Taking a combination of vitamin D supplements and omega-3 fish oil appears to carry a lower risk of developing autoimmune disease, finds a trial of older adults published by the British Medical Journal (BMJ).
The researchers say the clinical importance of these findings is high, given that autoimmune diseases, such as rheumatoid arthritis, psoriasis, and thyroid diseases, are all common conditions among the older population, and there are currently no other known effective therapies to reduce the risk of developing such conditions.
More than 25,000 participants took part in the trial
While vitamin D and omega-3 fatty acids derived from seafood are known to have a beneficial effect of inflammation and immunity, no large randomised trials have tested whether these supplements can lower the risk of autoimmune disease.
So, researchers set out to test the effects of these supplements on rates of autoimmune disease in 25,871 adults living in the USA.
The average age of the participants was 67 years old, 51% were women and 71% were non-Hispanic white.
As well as details about their age and ethnicity, participants also provided details about their income, education, lifestyle, weight, medical history, diet and supplement use.

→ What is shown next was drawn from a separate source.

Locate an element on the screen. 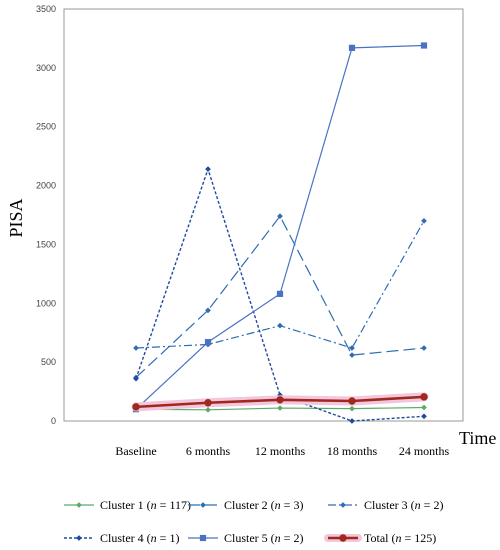  legend-label: Cluster 2 (n = 3) is located at coordinates (264, 505).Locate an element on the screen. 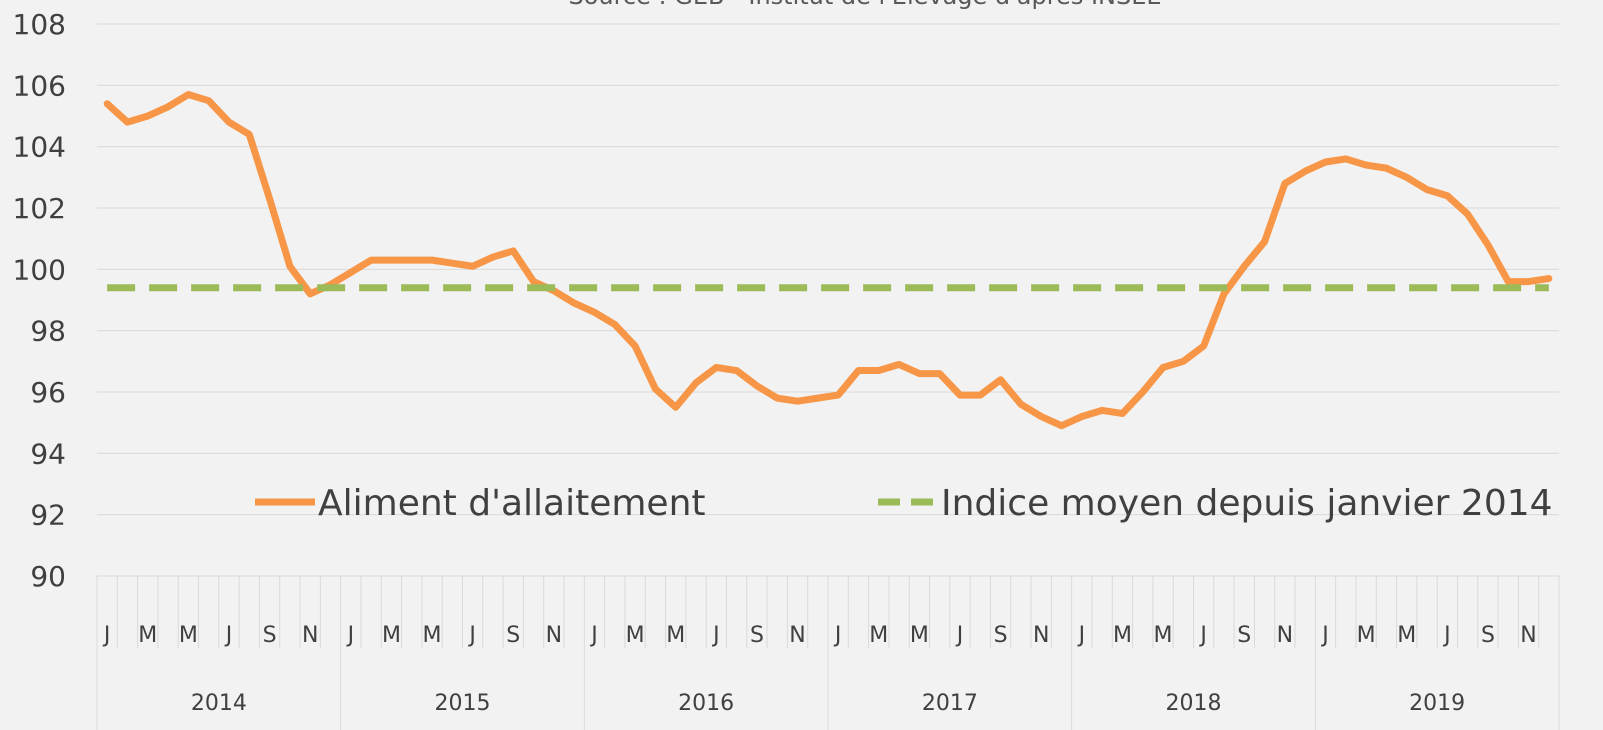  year-label: 2015 is located at coordinates (463, 704).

Participants were then randomly allocated to receive either Vitamin D and fish oil supplements or placebos, and were asked to report any diagnosed autoimmune disease during the five-year follow-up period.
These included rheumatoid arthritis, polymyalgia rheumatica (pain and stiffness in the muscles around the shoulders, neck and hips), thyroid disease, and psoriasis.

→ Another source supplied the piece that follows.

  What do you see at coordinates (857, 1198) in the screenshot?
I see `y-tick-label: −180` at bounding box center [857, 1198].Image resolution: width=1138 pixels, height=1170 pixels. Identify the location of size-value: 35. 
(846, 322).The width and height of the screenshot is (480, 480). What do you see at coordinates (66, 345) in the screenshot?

Vitamin D and omega-3 fatty acid supplements decreased autoimmune disease by around 30% compared to placebo alone
During the follow-up period, autoimmune disease was diagnosed in in 123 participants in the vitamin D group compared with 155 in the placebo group - a 22% lower relative rate.
In the omega-3 fatty acid group, 130 confirmed cases were diagnosed compared with 148 in the placebo group (a 15% reduction), but this was not a statistically significant result.

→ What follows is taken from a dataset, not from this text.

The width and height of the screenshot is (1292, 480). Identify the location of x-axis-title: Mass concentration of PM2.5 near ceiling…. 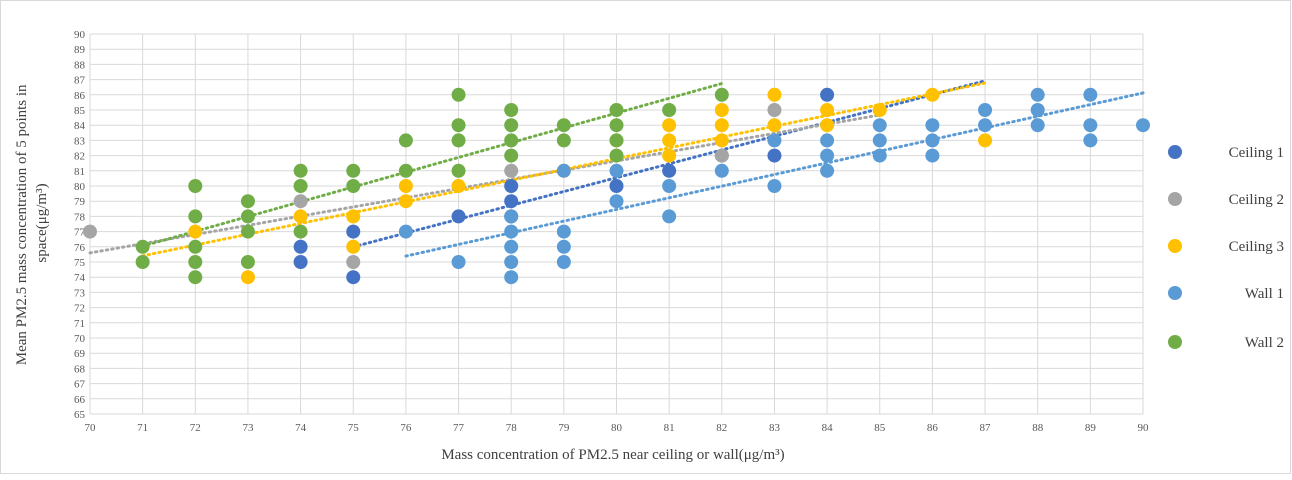
(612, 455).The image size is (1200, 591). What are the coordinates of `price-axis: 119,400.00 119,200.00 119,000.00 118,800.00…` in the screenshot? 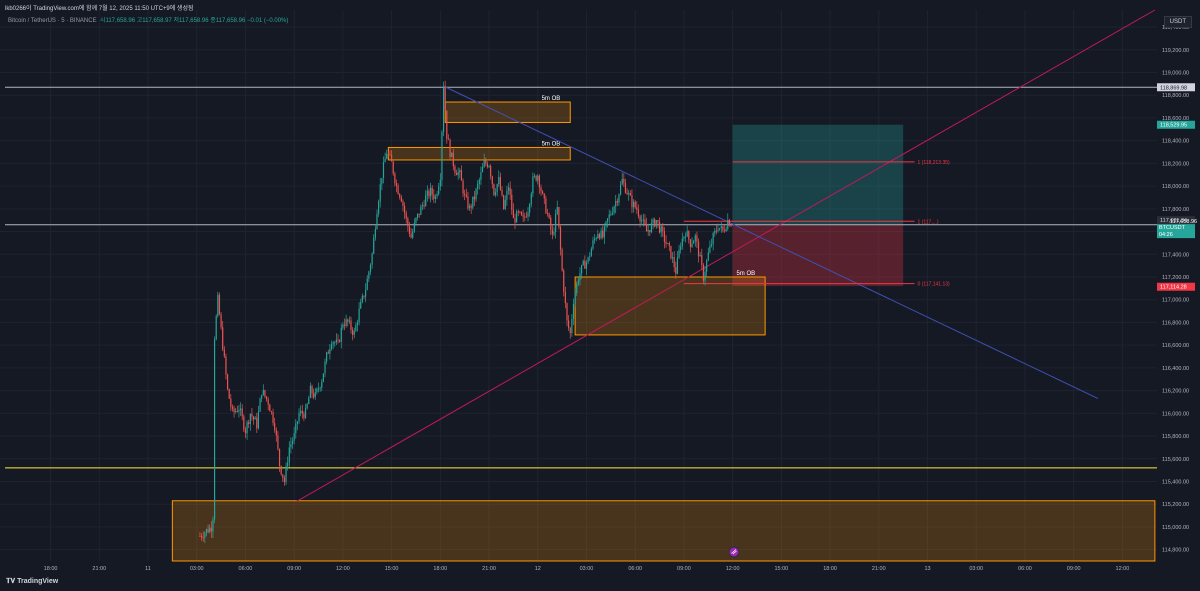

However, when 'probable' cases were included (when signs and symptoms were present but there wasn't sufficient documentation to confirm an autoimmune disease) omega-3 fatty acid supplements did significantly reduce the rate by 18% compared with placebo.
Paired together, vitamin D and omega-3 fatty acid supplements decreased autoimmune disease by about 30% versus placebo alone.
The study authors are continuing with their research
The researchers say that further research should now be conducted to test these interventions in younger populations, and those with high autoimmune disease risk. They are also continuing with their research to see the effect of supplementation over time.
They write: “We are continuing to follow participants for two years in an extension study to test the time course of this autoimmune disease reduction effect."